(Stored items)
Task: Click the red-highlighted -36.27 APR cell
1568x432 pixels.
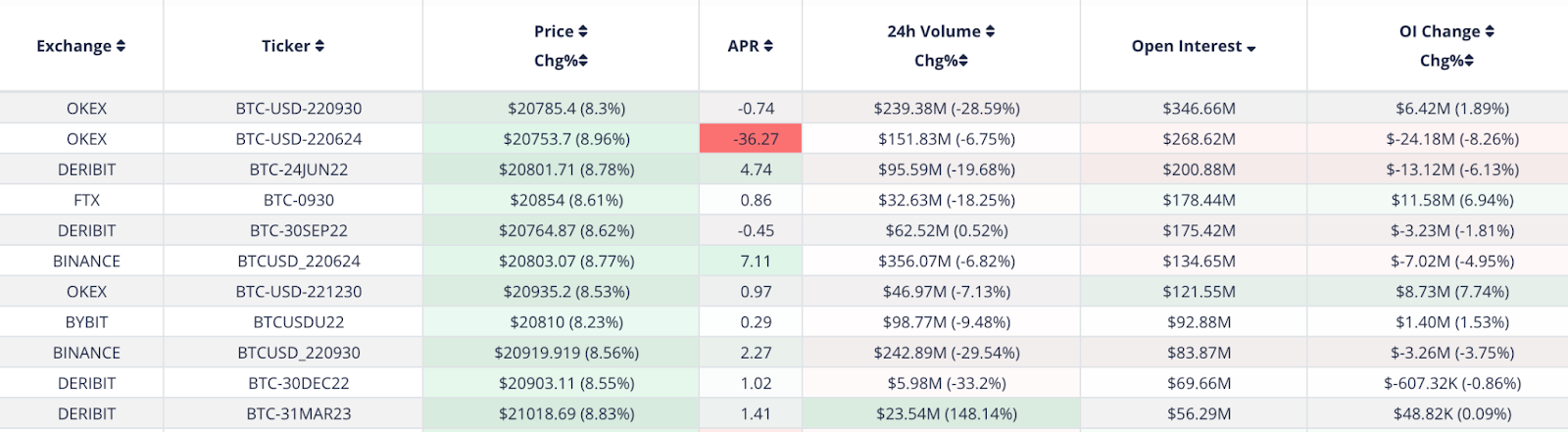Action: (x=751, y=139)
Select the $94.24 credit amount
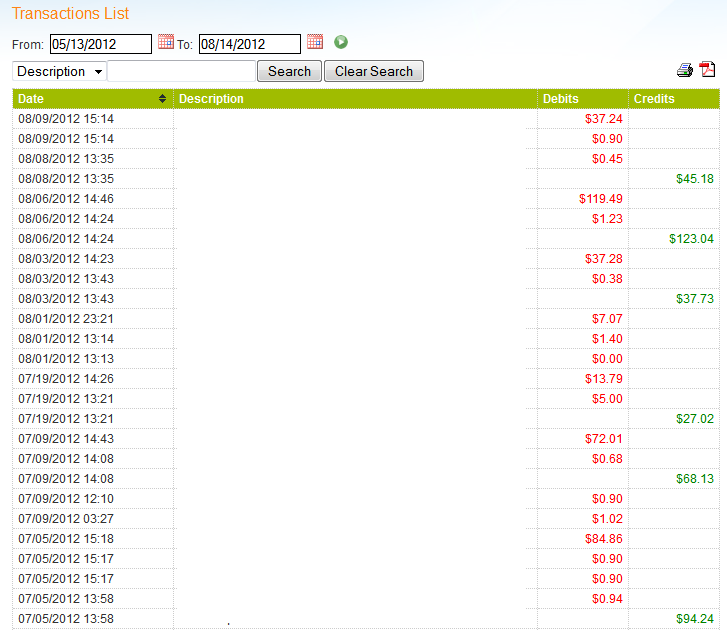 coord(694,619)
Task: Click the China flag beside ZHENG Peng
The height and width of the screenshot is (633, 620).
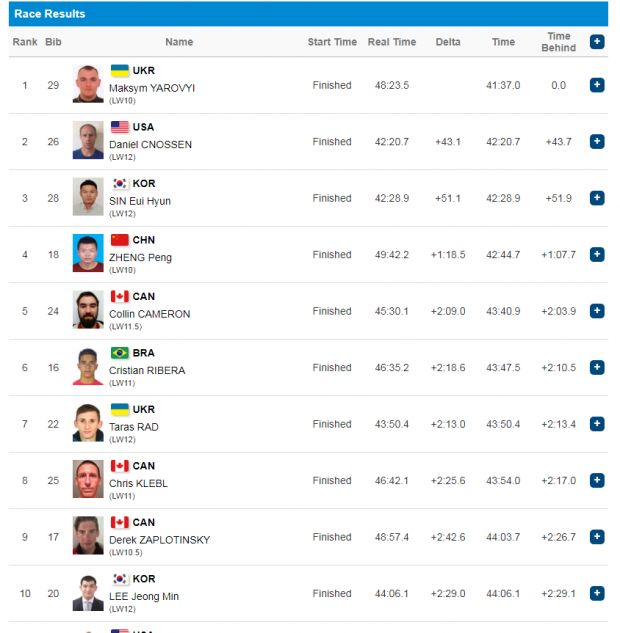Action: [x=120, y=240]
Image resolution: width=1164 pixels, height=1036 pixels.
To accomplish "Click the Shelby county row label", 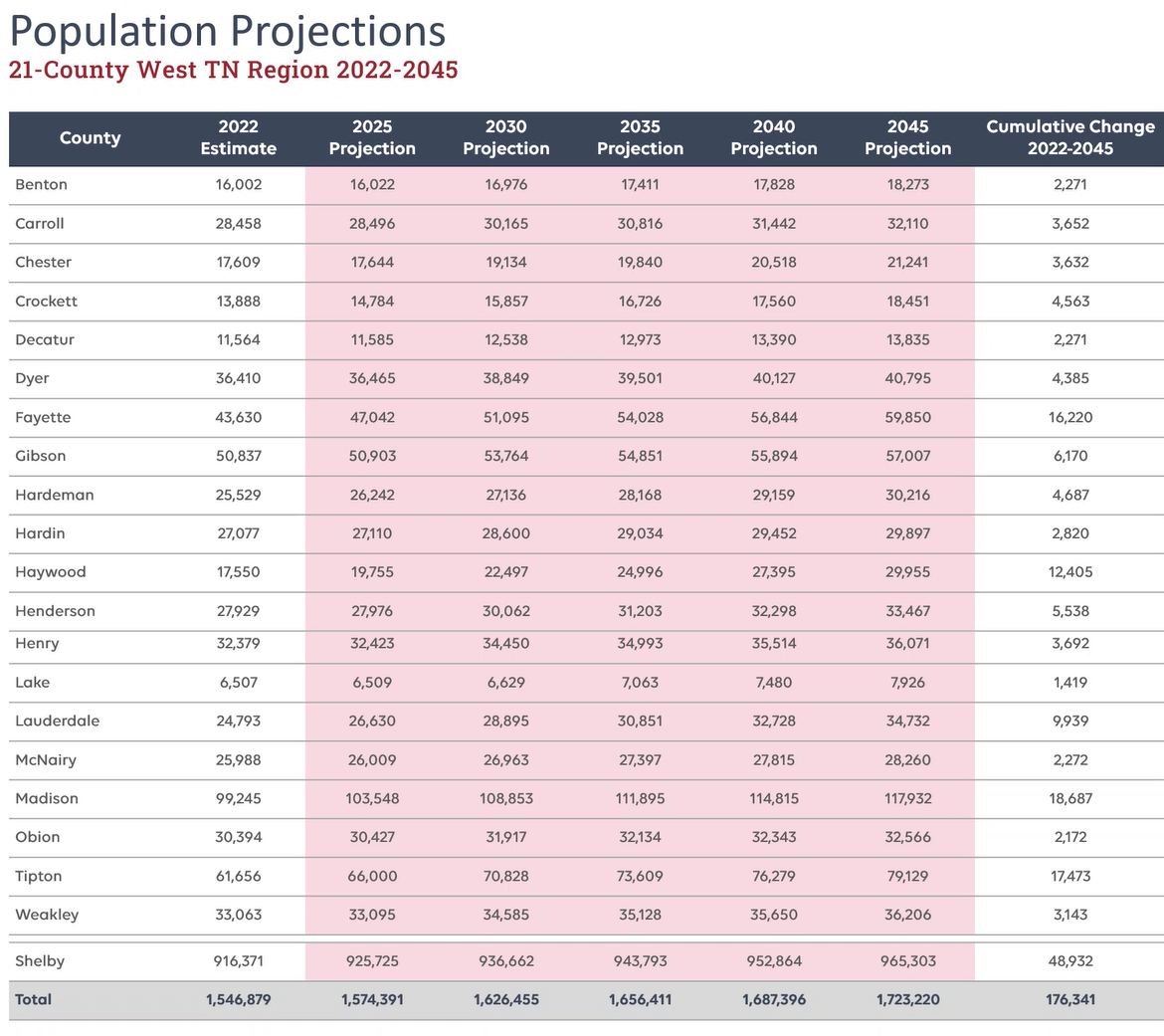I will [x=40, y=961].
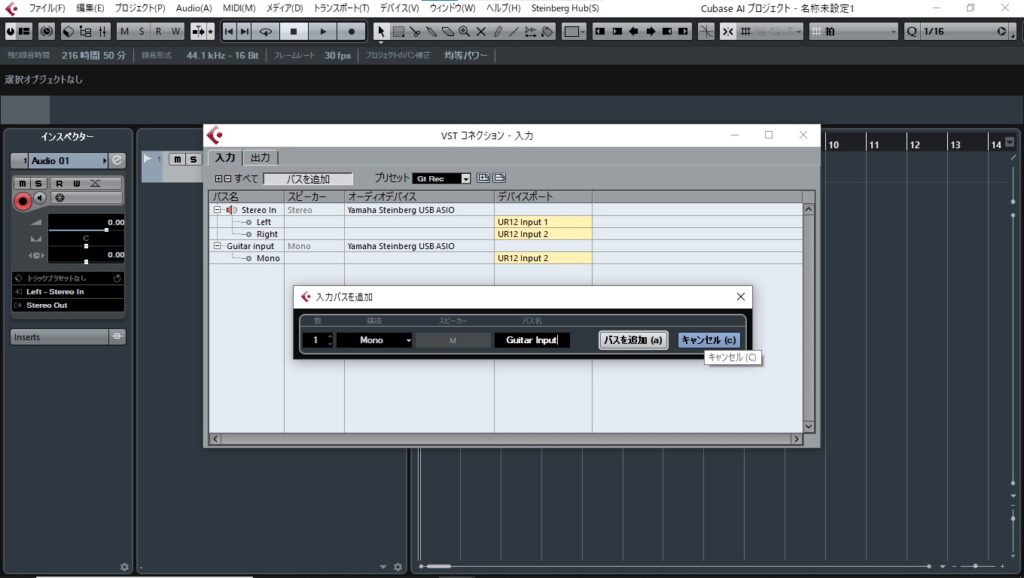Collapse the Stereo In bus tree
The width and height of the screenshot is (1024, 578).
pos(217,210)
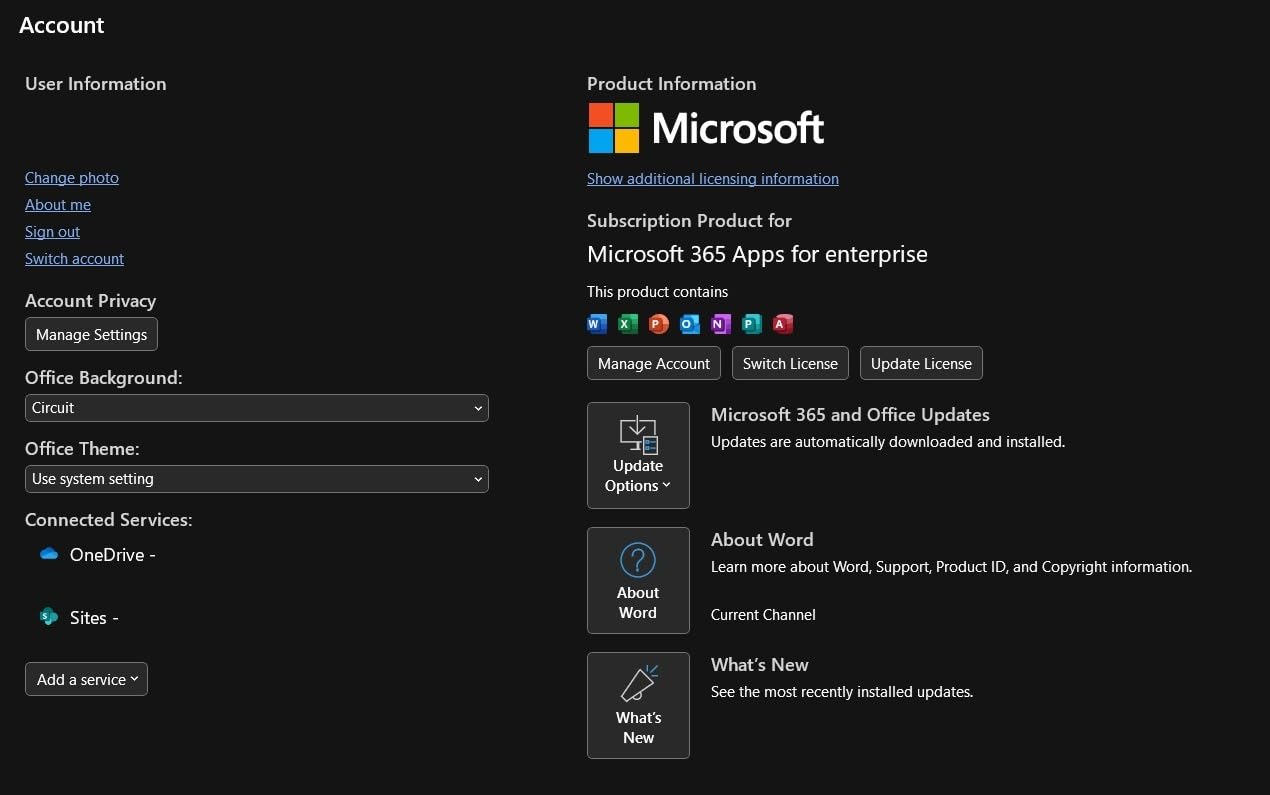The height and width of the screenshot is (795, 1270).
Task: Click the SharePoint Sites icon
Action: coord(49,617)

* _WORK ITEM_
The answer must be the lines of the entries above, written out exactly from the first through the one with "Image resolution: width=1164", and no pictures.

* _ANSWER TO THE PROBLEM_
Task: Click the red-highlighted -36.27 APR cell
1568x432 pixels.
Action: (x=751, y=139)
Select the $94.24 credit amount
 coord(694,619)
Task: Click the China flag beside ZHENG Peng
The height and width of the screenshot is (633, 620).
Action: [x=120, y=240]
Image resolution: width=1164 pixels, height=1036 pixels.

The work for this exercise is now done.